## [Цитируемый фрагмент]
┄┄┄┄┄┄┄┄┄┄

Застолье Петра Вайля — страница 53 из 61

И. П. Вот такая, мне кажется, важная деталь – винный спирт выпаривается при температуре семьдесят восемь градусов. Нужно ли доводить до кипения соус на вине?

П. В. Да, можно. Потому что все, что нужно, все вкусовые, все фактурные качества сработают. Не надо слишком уж увлекаться этим, но и бояться не надо.

И. П. Мы начали разговор с Италии, но все-таки чемпион Европы по соусам, причем это могут быть соусы и на вине, и на сидре, и на пиве, и на кальвадосе, – Франция. Вы часто бываете во Франции, недавно были в Бретани. Какие у вас самые острые алкогольно-соусные впечатления?

П. В. Франция – чемпион не только Европы, но и мира, и не только по соусам, но и по всем гастрономическим показателям. Но Бретань – совершенно особая. Это было для меня открытием, я только теоретически это знал. Бретань вообще не похожа на Францию: и архитектура своя, и язык, как известно, свой, бретонский, и кельтские традиции. Я попал, например, на пивной праздник в городе Понтеви – там и фигуры другие, и лица даже другие. В общем, какой-то баварский Oktoberfest скорее, чем Франция, странная такая Франция.

┄┄┄┄┄┄┄┄┄┄

## [Задания]
(1) Ответьте на три вопроса по фрагменту беседы о соусах на вине, каждый ответ обозначьте той же буквой, что и вопрос.
(а) При какой температуре выпаривается винный спирт?
(б) Какую страну И. П. называет чемпионом Европы по соусам?
(в) На какой праздник и в каком городе попал П. В.?
(2) Перескажите в виде списка абзац фрагмента беседы о соусах на вине, начинающийся словами «Франция – чемпион не только Европы», сохранив его главные факты.
(3) Напишите продолжение фрагмента беседы о соусах на вине, начиная сразу после его последней фразы.
Строки, приведённые далее, — отдельный материал, к фрагменту беседы о соусах на вине они не относятся.

## [Исходные данные]
┄┄┄┄┄┄┄┄┄┄

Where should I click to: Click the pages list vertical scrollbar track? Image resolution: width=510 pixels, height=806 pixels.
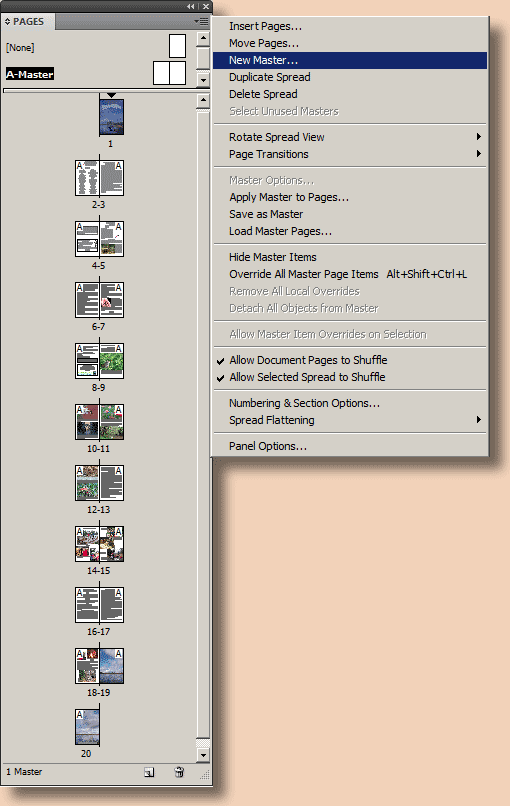[204, 427]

┄┄┄┄┄┄┄┄┄┄

## [Ответы к заданиям]
(1)
(а) При температуре семьдесят восемь градусов.
(б) Францию.
(в) На пивной праздник в городе Понтеви.

(2)
- Франция — чемпион не только Европы, но и мира, причём по всем гастрономическим показателям, а не только по соусам.
- Бретань совершенно особая: для П. В. это стало открытием, раньше он знал это только теоретически.
- Бретань не похожа на Францию: у неё своя архитектура, свой бретонский язык и кельтские традиции.
- На пивном празднике в Понтеви и фигуры, и лица другие, и праздник скорее напоминает баварский Oktoberfest, чем Францию.

(3)
И в еде то же самое. Бретань – единственная французская провинция, которая практически не производит своего вина. Только в районе Нанта есть мюскаде, а так нет нигде. Они производят и охотно пьют пиво, свое бретонское пиво, которое мне не понравилось. На пивном празднике в Понтеви я разговорился с местным человеком, который расхваливал свое пиво и морщился при упоминании о чешском и баварском, которые, по-моему, самые лучшие в мире. Но это дело вкуса. Зато у них есть сидр, который, во-первых, они пьют, а во-вторых, очень активно используют в кулинарных делах. И курица в сидре – замечательная. Но это я хотя бы знал, в Нормандии ел. Но мидии в сидре попробовал впервые. Тоже совершенно новый, интересный вкус.

Так что, видите, Бретань оказалась, хоть это и не самая главная кулинарная провинция Франции, но тоже со своими открытиями.

И. П. Петр, может быть, вы поделитесь каким-нибудь рецептом на скорую, но взыскательную руку?

П. В. Да, то, что я делаю часто, – рыба в белом вине.

Это очень просто. Обжариваешь тушку рыбы с одной и с другой стороны буквально по минуте, потом заливаешь белым вином, посыпаешь прованскими травами или теми травками, которые ты больше любишь, резко уменьшаешь огонь и под крышкой доводишь буквально три-четыре минуты. Потом рыба выкладывается, а соус выпаривается на большом огне до густоты. Можно бросить кусочек масла. Вот это – великолепное блюдо.

Еще – куриная грудка в хересе. Тоже обжариваешь с двух сторон, в конце жарки поливаешь хересом, при подаче еще украшаешь ломтиком лимона. Замечательно!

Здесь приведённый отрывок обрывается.